Заботливые руки постарались сделать нары помягче, поудобнее. Поставили рядом мешочек с сухарями, сваренными вкрутую яйцами, махоркой в желтых пачках.
Теплушка жила, как весь мир, большими и малыми заботами. Ехали на Алдан геологи – молодые, компанейские парни. Эвакуировались в Иркутскую область беженцы из-под Минска и Донбасса. Возвращались домой, в Благовещенск, заплаканная тощая старушка с тремя внучатами: «В Смоленске жили… Мать померла, отец на фронте. Гостила я у них… Догостилась». Шумливые и бражные матросы следовали в своих черноморских бескозырках к Тихому океану. У всех свои дела…

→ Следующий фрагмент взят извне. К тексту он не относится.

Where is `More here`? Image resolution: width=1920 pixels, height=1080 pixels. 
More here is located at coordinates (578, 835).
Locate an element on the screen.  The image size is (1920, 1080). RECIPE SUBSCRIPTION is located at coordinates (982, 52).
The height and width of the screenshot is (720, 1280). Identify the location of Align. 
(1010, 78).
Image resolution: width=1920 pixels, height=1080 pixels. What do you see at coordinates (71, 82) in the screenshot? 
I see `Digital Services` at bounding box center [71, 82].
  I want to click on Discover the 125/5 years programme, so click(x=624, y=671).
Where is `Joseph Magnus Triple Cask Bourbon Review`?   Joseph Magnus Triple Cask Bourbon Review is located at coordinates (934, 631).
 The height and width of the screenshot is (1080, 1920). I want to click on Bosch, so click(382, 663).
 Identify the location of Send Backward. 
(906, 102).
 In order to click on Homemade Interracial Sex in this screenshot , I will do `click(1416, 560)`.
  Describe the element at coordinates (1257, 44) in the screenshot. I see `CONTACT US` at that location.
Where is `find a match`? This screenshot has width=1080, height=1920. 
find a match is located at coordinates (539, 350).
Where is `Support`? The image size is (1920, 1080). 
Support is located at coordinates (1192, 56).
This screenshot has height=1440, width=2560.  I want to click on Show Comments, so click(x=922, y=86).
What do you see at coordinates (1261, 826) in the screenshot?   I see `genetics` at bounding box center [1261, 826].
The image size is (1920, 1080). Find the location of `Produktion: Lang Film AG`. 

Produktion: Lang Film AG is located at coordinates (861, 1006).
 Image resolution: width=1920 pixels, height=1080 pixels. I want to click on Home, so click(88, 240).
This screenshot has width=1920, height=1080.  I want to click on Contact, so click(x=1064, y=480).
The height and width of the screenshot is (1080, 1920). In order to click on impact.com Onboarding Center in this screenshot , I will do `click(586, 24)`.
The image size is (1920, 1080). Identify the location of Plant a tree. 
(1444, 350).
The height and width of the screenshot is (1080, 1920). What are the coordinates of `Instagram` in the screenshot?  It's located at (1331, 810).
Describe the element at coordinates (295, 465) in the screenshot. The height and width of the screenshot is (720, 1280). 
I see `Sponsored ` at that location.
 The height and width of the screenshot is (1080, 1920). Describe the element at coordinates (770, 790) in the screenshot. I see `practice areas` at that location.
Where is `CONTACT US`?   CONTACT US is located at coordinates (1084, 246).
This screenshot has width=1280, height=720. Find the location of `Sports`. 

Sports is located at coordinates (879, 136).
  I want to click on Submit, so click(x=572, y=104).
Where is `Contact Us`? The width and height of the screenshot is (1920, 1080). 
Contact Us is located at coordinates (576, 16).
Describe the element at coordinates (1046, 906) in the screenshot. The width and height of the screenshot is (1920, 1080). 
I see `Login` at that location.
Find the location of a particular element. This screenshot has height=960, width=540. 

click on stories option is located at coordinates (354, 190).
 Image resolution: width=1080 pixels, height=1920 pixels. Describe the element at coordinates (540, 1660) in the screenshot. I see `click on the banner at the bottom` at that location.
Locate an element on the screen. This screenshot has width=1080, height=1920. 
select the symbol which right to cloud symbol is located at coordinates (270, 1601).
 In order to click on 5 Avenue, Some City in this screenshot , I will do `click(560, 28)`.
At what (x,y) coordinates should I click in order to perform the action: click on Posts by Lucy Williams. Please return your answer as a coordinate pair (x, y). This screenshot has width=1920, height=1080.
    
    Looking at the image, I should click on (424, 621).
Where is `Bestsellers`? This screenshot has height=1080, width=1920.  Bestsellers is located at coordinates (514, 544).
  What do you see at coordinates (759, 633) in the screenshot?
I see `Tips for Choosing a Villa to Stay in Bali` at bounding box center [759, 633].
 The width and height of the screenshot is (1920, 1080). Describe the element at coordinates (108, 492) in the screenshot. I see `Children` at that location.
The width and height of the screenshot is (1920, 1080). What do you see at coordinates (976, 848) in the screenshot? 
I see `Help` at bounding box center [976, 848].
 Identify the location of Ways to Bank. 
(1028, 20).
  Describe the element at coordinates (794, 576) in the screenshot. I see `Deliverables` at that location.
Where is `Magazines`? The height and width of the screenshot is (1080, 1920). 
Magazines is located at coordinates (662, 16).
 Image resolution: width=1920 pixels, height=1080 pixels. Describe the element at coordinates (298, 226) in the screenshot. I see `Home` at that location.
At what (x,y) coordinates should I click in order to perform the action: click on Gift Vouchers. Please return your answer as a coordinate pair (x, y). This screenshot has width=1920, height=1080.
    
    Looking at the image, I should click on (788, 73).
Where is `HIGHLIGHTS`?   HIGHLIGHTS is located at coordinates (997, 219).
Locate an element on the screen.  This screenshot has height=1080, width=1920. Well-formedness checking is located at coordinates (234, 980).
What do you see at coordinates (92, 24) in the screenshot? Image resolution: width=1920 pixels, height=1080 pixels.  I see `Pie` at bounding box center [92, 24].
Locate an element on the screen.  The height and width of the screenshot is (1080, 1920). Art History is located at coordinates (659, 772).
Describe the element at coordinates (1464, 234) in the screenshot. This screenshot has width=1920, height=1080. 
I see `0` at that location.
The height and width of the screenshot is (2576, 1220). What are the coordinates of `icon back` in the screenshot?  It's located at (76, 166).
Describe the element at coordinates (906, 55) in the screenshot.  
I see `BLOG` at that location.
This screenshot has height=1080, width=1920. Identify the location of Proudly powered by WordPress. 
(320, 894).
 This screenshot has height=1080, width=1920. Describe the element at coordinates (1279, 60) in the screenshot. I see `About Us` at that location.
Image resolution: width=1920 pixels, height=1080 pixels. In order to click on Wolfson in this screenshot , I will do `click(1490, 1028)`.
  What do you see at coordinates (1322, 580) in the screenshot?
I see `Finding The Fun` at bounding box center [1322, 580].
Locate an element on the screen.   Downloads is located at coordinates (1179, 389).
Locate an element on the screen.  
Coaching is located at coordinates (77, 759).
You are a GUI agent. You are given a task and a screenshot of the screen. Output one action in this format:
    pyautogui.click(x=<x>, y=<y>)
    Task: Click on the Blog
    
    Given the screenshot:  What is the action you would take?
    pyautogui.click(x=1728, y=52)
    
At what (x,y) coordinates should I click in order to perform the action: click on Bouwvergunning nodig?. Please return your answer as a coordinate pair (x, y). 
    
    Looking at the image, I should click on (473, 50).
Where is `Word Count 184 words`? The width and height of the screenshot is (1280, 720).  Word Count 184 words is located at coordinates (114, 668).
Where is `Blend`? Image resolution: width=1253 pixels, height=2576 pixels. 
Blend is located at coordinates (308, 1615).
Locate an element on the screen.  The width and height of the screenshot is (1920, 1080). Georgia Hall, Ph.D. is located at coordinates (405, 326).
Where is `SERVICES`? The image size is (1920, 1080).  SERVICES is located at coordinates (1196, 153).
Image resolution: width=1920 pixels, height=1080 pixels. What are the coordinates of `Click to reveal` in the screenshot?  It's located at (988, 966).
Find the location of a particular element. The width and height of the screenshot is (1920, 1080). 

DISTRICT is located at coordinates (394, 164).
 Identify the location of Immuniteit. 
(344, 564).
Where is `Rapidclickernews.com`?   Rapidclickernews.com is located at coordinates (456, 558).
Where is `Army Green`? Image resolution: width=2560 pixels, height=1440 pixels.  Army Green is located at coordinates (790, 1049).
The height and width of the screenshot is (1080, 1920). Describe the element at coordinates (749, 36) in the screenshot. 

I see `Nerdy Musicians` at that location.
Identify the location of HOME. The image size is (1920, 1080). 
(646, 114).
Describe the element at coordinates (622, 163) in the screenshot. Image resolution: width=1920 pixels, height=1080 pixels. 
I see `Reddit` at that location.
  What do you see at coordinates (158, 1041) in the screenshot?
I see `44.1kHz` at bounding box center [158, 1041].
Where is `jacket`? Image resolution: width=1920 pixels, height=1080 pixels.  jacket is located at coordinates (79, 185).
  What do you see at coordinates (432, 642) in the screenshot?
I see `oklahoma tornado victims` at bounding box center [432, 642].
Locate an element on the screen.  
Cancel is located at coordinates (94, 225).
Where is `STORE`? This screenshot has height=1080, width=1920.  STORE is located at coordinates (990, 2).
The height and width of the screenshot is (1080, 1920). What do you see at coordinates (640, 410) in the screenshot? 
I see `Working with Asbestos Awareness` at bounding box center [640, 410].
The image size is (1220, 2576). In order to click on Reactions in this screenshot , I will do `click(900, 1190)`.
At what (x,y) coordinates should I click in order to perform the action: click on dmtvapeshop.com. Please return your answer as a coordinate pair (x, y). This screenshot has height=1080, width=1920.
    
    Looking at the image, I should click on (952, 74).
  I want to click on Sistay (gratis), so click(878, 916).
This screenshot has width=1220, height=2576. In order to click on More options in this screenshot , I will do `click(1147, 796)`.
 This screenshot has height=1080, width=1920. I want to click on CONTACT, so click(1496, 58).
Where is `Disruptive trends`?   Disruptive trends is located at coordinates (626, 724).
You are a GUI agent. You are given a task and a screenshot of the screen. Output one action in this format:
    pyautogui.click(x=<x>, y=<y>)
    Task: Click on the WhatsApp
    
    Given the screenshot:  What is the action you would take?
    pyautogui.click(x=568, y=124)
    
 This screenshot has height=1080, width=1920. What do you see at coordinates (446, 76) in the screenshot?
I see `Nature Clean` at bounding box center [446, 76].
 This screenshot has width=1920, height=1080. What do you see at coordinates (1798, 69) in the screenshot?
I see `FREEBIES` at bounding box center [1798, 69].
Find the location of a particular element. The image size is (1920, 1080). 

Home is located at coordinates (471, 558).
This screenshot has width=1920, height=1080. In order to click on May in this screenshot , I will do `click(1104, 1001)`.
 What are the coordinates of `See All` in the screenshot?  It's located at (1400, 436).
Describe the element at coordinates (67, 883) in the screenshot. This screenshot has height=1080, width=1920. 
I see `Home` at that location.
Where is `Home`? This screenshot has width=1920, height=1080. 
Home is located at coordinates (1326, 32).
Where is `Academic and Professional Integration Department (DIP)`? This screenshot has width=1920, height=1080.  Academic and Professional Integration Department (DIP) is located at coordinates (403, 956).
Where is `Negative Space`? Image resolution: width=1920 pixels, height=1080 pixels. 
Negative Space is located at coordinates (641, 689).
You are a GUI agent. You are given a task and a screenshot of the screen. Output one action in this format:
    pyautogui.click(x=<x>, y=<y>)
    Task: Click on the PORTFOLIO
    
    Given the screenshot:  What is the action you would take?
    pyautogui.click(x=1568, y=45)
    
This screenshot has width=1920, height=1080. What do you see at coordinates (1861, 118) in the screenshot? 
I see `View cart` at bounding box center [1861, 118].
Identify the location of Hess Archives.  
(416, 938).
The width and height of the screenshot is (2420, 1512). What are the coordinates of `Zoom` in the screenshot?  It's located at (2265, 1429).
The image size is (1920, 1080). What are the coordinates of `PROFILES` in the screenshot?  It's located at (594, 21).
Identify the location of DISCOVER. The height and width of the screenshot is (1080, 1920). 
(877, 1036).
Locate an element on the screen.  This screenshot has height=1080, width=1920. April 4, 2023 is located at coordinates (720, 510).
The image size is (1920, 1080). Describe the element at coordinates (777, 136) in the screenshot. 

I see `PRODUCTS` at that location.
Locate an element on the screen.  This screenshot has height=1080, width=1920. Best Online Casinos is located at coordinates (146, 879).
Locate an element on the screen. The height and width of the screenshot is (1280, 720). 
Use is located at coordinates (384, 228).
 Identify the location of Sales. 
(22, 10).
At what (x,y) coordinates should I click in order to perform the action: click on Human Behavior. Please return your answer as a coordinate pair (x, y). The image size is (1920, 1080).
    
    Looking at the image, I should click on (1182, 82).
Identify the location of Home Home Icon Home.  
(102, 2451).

И все же, как по кругу, разговор начинался с войны и возвращался к войне. Говорили о недавнем разгроме немцев под Москвой, о великой печали разорения и о могучей силе грядущих ударов по врагу.
Когда кто-нибудь упоминал о боях на Калининском фронте, Тюкин хватался за кисет и начинал дымить цигаркой. У него была своя дума. Высоковск… Будогощь… Чудово… Это все на путях к родным местам, к небольшой деревушке на Псковщине, откуда весной сорок первого года уехал он в Забайкалье, с поручением от колхозников-переселенцев. Да, второй раз за год едет он на восток. Тогда ехал с надеждами, был здоров, полон сил. А теперь? Перебиты обе ноги, он потерял власть над своим телом, выбыл из строя. И едет в какую-то неведомую Чалдонку, где ни одной знакомой души. Если бы не письмо Алексеево… И он курил, курил…
А люди в вагоне между разговорами заботились друг о друге с суровой и нежной простотой: наливали в кружки кипятку, угощали вареной картошкой, подбадривали теплым словом, грубоватой шуткой.
Вблизи Иркутска Тюкина, по его просьбе, усадили у раскрытых дверей. Морозный ветер овевал худое лицо солдата, заросшее вкруговую мягкой рыжеватой бородой. Он задумчиво оглядывал заснеженные темные леса, что придвинулись вплотную к железной дороге, волнистую гряду сопок, многоверстные улицы восточносибирских деревень. Говорят, за Малханским хребтом, за кедровыми лесами, по реке Красный Чикой – хорошие, плодородные земли. Так вот же и осмотреться не успел – война грянула! А на Псковщине остались Татьяна и малыши…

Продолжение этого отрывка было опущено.